WHAT IS EXPECTED:
Copy the data below word for word, keeping every line as it appears.
* BEGIN EXERCISE DATA *
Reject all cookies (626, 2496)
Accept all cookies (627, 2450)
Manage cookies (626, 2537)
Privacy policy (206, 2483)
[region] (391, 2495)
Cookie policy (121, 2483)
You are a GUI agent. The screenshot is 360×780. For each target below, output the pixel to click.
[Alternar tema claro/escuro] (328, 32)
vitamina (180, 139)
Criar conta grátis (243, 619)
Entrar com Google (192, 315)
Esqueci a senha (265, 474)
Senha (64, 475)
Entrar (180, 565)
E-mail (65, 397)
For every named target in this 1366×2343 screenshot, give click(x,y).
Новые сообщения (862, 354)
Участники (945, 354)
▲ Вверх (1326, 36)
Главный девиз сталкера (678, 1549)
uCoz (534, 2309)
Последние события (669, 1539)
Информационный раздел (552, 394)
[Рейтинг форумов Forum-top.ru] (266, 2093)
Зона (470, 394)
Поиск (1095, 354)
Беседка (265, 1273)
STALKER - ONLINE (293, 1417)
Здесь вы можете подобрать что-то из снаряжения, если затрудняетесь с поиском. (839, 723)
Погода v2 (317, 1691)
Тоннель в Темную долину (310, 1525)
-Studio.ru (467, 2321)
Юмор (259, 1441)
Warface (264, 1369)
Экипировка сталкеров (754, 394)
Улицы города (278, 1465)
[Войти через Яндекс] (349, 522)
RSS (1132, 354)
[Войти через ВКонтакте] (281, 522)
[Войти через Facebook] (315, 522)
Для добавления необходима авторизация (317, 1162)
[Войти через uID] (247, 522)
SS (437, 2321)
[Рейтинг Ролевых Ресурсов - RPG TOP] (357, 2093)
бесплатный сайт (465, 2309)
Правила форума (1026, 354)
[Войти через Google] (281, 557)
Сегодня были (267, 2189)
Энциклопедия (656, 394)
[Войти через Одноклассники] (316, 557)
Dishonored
* END EXERCISE DATA *
ANSWER TO THE PROBLEM:
Reject all cookies (626, 2496)
Accept all cookies (627, 2450)
Manage cookies (626, 2537)
Privacy policy (206, 2483)
[region] (391, 2495)
Cookie policy (121, 2483)
You are a GUI agent. The screenshot is 360×780. For each target below, output the pixel to click.
[Alternar tema claro/escuro] (328, 32)
vitamina (180, 139)
Criar conta grátis (243, 619)
Entrar com Google (192, 315)
Esqueci a senha (265, 474)
Senha (64, 475)
Entrar (180, 565)
E-mail (65, 397)
For every named target in this 1366×2343 screenshot, give click(x,y).
Новые сообщения (862, 354)
Участники (945, 354)
▲ Вверх (1326, 36)
Главный девиз сталкера (678, 1549)
uCoz (534, 2309)
Последние события (669, 1539)
Информационный раздел (552, 394)
[Рейтинг форумов Forum-top.ru] (266, 2093)
Зона (470, 394)
Поиск (1095, 354)
Беседка (265, 1273)
STALKER - ONLINE (293, 1417)
Здесь вы можете подобрать что-то из снаряжения, если затрудняетесь с поиском. (839, 723)
Погода v2 (317, 1691)
Тоннель в Темную долину (310, 1525)
-Studio.ru (467, 2321)
Юмор (259, 1441)
Warface (264, 1369)
Экипировка сталкеров (754, 394)
Улицы города (278, 1465)
[Войти через Яндекс] (349, 522)
RSS (1132, 354)
[Войти через ВКонтакте] (281, 522)
[Войти через Facebook] (315, 522)
Для добавления необходима авторизация (317, 1162)
[Войти через uID] (247, 522)
SS (437, 2321)
[Рейтинг Ролевых Ресурсов - RPG TOP] (357, 2093)
бесплатный сайт (465, 2309)
Правила форума (1026, 354)
[Войти через Google] (281, 557)
Сегодня были (267, 2189)
Энциклопедия (656, 394)
[Войти через Одноклассники] (316, 557)
Dishonored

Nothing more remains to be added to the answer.